My parents, Ken and Alberta, first met in Chicago in 1950. My dad had a car and his best friend asked him if he could take him to a girl’s house to ask her to a dance. The girl was my mother’s older sister, Frankie. Instead of staying in the car, my dad decided to go into the house too. He was curious about the house because he had heard stories about the lady (my great grandmother) who was a psychic medium and held seances every night in the basement. As my dad was wandering through the house (on his way to the seance room) he ran right into my great grandmother who promptly redirected him and told him he could wait for his friend in the living room. My mother happened to be in the living room watching t.v. My dad introduced himself and asked my mom if she wanted to go to the dance with him. She said yes. At the dance, my dad danced with every girl except my mom. After that, my parents went their separate ways. My dad was invited into the Marine Corps and my mom taught school for awhile before eventually leaving Chicago to attend medical school.
Ten (+) years later when my mom finished medical school, she sent my dad an invitation to her graduation. My dad did not go to the graduation. Instead, when my mom returned home to Chicago, he took her to dinner to celebrate. They were married within the year.
Soon, my older sister, Aellyn, was born and then my middle sister, Ayn, came along. My father always told my mom that he wanted a big family. At that time, my mom was content with just the two girls. By then, my mom had become a child Psychiatrist (specializing in children ages 11 and under). She was very busy. But, my dad, as usual, had a special knack for getting things to go his way.
At that time, my dad was an avid African Art collector. A friend of his had given him a pair of Ibeji dolls (fertility dolls from Ghana). The friend cautioned my dad about keeping the dolls together. He also advised my dad against keeping them in the bedroom— that is, if he intended to have no more children. Naturally, my dad put the dolls in the bedroom (he wanted a big family).
Nine months later, my twin sister, Akwelle and I were born. My dad made sure to give us Ghanaian names. In protest, my mother called us “Baby A” and “Baby B” for quite awhile. She was not thrilled with these unusual names from Ghana. Akwelle means first born female twin and Akuokuo means second born female twin. Had we been boys, my dad planned on naming us Romulus and Remus (after the founder’s of Rome).
When I was a senior at Brown University, I wrote my parents detailing my plans of “exploring the arts” for the rest of my life starting with cooking school. My father was amused. My mother had a fit. “I did not pay all that money for you to end up in somebody’s kitchen,” she said. I became the office manager of my mom’s psychiatric practice and explored the arts in my free time.

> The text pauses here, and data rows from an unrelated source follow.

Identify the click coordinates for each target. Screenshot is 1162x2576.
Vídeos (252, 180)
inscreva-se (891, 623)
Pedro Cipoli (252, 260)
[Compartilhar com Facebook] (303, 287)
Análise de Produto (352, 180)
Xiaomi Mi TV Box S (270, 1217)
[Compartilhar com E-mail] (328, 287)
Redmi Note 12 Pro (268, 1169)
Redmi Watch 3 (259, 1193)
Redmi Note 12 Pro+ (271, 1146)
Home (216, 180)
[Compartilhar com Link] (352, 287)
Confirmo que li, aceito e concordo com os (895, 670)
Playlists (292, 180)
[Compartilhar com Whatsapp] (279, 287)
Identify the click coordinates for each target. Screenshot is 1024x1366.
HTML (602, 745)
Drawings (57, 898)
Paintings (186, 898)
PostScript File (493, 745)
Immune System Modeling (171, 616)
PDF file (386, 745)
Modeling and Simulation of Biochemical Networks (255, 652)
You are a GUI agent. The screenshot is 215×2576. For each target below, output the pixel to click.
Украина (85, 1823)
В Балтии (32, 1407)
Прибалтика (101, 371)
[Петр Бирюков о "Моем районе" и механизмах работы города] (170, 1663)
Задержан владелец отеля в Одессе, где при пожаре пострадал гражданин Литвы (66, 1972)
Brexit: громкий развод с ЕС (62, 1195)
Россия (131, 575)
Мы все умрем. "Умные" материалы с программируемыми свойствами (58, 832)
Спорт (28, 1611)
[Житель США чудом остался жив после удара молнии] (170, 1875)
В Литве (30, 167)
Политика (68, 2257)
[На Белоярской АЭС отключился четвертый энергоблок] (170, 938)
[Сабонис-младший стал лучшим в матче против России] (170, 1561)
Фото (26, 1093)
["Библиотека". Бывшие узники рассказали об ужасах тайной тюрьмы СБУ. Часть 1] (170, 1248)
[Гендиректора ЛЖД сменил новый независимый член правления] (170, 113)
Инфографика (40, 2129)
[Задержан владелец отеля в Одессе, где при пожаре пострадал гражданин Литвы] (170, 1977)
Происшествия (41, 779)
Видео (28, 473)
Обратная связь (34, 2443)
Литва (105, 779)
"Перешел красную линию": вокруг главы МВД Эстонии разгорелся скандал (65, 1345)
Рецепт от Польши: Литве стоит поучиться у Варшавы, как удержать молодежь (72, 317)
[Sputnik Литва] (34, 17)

My twin s sister, Akwelle, is my mom’s assistant.
My older sister, Aellyn, is a behavioral therapist—also working in my mom’s practice as well as a singer/ songwriter. She has two children, Amy (recent college grad.) and Kenneth (currently in acting school).
My middle sister, Ayn, is a psychologist specializing in PTSD. She is not currently actively participating in our mom’s stroke recovery.
We all have different ways of coping with stress. When my father was ill with non-hodgkins lymphoma, my middle sister, Ayn, did the same thing. She just could not be present for the day to day process.
Instead she chose to wait it out, thinking things would get better once our dad finished treatment. His treatment was progressing well, but he contracted pneumonia and quickly died. This devastated my middle sister Ayn. She has truly never been the same since. Again, we all have different ways of coping with stress. Some, of course, are more productive than others.
I, for example, love Keith Urban. I got the Player by Keith Urban DVDs for Christmas. I am learning to play the guitar.
Of course, I also have a serious chocolate problem.
And, I am the reigning fantasy daydreaming queen. I often find myself looking into the sky, watching the clouds. Suddenly, I am transported to an alternate reality where Keith Urban and I live in New Mexico on our avocado ranch. We are raising our triplet boys Kash, Koal and Kolt. Keith is a gentleman farmer and I am a ceramicist. All in good fun!
My twin sister, Akwelle, on the other hand, has been coping with stress by writing. Her latest blog is called Make Some Dough (a dough diary). Click the link below to take a look:
It is not easy being a caretaker for a parent. It is not easy seeing them down and out. But maybe one day my middle sister will visit our mother. And maybe she too will find strength in our mom’s will to survive. To her credit, Ayn did play a pivotal role in getting an abusive night time aide fired at the nursing home/ rehab facility where our mom spent 3 months of her recovery.
I almost forgot to mention our two very special canine family members. Kookaburra (Lab/ Border Collie mix) and Brooke (Sheltie). They are true healers!